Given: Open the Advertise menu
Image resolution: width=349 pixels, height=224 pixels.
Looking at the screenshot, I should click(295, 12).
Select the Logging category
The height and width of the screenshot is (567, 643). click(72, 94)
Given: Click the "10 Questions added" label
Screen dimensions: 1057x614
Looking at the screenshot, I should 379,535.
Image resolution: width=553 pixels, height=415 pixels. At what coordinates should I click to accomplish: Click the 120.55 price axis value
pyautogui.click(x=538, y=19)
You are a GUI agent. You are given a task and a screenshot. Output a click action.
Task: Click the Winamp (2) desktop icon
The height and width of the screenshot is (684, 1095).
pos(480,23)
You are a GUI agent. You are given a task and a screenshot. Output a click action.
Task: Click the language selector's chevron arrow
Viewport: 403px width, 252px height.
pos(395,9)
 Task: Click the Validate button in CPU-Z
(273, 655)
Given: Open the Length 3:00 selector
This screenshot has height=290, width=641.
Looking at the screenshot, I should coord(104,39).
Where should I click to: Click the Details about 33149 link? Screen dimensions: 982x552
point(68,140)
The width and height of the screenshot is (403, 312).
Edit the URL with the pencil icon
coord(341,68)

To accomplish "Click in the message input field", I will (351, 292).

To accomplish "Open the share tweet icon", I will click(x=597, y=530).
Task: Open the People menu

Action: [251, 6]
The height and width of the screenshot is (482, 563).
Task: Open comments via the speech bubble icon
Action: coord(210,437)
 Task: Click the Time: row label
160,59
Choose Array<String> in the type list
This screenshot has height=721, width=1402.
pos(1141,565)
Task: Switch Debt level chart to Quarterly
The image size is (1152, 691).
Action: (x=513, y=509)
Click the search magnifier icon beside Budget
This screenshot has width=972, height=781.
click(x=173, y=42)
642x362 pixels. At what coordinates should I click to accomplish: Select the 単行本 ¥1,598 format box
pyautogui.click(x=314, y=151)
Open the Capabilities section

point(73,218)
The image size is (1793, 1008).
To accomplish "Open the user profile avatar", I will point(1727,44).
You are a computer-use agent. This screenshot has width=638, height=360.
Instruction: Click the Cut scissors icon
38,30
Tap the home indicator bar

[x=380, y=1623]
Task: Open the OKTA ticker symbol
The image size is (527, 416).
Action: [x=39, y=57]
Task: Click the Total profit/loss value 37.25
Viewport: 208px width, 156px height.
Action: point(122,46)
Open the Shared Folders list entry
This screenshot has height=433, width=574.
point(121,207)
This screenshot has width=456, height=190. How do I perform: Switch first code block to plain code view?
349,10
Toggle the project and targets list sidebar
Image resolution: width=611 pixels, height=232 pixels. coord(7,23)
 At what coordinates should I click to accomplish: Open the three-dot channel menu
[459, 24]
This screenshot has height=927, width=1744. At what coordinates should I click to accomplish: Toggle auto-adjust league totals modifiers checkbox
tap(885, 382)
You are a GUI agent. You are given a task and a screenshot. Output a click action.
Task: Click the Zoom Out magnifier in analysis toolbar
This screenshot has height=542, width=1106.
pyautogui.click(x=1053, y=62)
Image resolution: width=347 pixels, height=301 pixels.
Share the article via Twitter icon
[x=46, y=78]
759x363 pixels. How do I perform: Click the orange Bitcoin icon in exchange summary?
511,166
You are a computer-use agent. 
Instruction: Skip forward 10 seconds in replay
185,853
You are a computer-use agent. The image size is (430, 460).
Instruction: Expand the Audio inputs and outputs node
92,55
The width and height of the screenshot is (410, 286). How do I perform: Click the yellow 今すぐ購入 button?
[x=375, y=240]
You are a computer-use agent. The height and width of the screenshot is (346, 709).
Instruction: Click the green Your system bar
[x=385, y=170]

**INSTRUCTIONS FOR THE TASK:** Write out the lines above exactly as they appear, without changing anything.

**THE COMPLETED TASK:**
Given: Open the Advertise menu
Image resolution: width=349 pixels, height=224 pixels.
Looking at the screenshot, I should click(295, 12).
Select the Logging category
The height and width of the screenshot is (567, 643). click(72, 94)
Given: Click the "10 Questions added" label
Screen dimensions: 1057x614
Looking at the screenshot, I should 379,535.
Image resolution: width=553 pixels, height=415 pixels. At what coordinates should I click to accomplish: Click the 120.55 price axis value
pyautogui.click(x=538, y=19)
You are a GUI agent. You are given a task and a screenshot. Output a click action.
Task: Click the Winamp (2) desktop icon
The height and width of the screenshot is (684, 1095).
pos(480,23)
You are a GUI agent. You are given a task and a screenshot. Output a click action.
Task: Click the language selector's chevron arrow
Viewport: 403px width, 252px height.
pos(395,9)
 Task: Click the Validate button in CPU-Z
(273, 655)
Given: Open the Length 3:00 selector
This screenshot has height=290, width=641.
Looking at the screenshot, I should coord(104,39).
Where should I click to: Click the Details about 33149 link? Screen dimensions: 982x552
point(68,140)
The width and height of the screenshot is (403, 312).
Edit the URL with the pencil icon
coord(341,68)

To accomplish "Click in the message input field", I will (351, 292).

To accomplish "Open the share tweet icon", I will click(x=597, y=530).
Task: Open the People menu

Action: [251, 6]
The height and width of the screenshot is (482, 563).
Task: Open comments via the speech bubble icon
Action: coord(210,437)
 Task: Click the Time: row label
160,59
Choose Array<String> in the type list
This screenshot has height=721, width=1402.
pos(1141,565)
Task: Switch Debt level chart to Quarterly
The image size is (1152, 691).
Action: (x=513, y=509)
Click the search magnifier icon beside Budget
This screenshot has width=972, height=781.
click(x=173, y=42)
642x362 pixels. At what coordinates should I click to accomplish: Select the 単行本 ¥1,598 format box
pyautogui.click(x=314, y=151)
Open the Capabilities section

point(73,218)
The image size is (1793, 1008).
To accomplish "Open the user profile avatar", I will point(1727,44).
You are a computer-use agent. This screenshot has width=638, height=360.
Instruction: Click the Cut scissors icon
38,30
Tap the home indicator bar

[x=380, y=1623]
Task: Open the OKTA ticker symbol
The image size is (527, 416).
Action: [x=39, y=57]
Task: Click the Total profit/loss value 37.25
Viewport: 208px width, 156px height.
Action: point(122,46)
Open the Shared Folders list entry
This screenshot has height=433, width=574.
point(121,207)
This screenshot has width=456, height=190. How do I perform: Switch first code block to plain code view?
349,10
Toggle the project and targets list sidebar
Image resolution: width=611 pixels, height=232 pixels. coord(7,23)
 At what coordinates should I click to accomplish: Open the three-dot channel menu
[459, 24]
This screenshot has height=927, width=1744. At what coordinates should I click to accomplish: Toggle auto-adjust league totals modifiers checkbox
tap(885, 382)
You are a GUI agent. You are given a task and a screenshot. Output a click action.
Task: Click the Zoom Out magnifier in analysis toolbar
This screenshot has height=542, width=1106.
pyautogui.click(x=1053, y=62)
Image resolution: width=347 pixels, height=301 pixels.
Share the article via Twitter icon
[x=46, y=78]
759x363 pixels. How do I perform: Click the orange Bitcoin icon in exchange summary?
511,166
You are a computer-use agent. 
Instruction: Skip forward 10 seconds in replay
185,853
You are a computer-use agent. The image size is (430, 460).
Instruction: Expand the Audio inputs and outputs node
92,55
The width and height of the screenshot is (410, 286). How do I perform: Click the yellow 今すぐ購入 button?
[x=375, y=240]
You are a computer-use agent. The height and width of the screenshot is (346, 709).
Instruction: Click the green Your system bar
[x=385, y=170]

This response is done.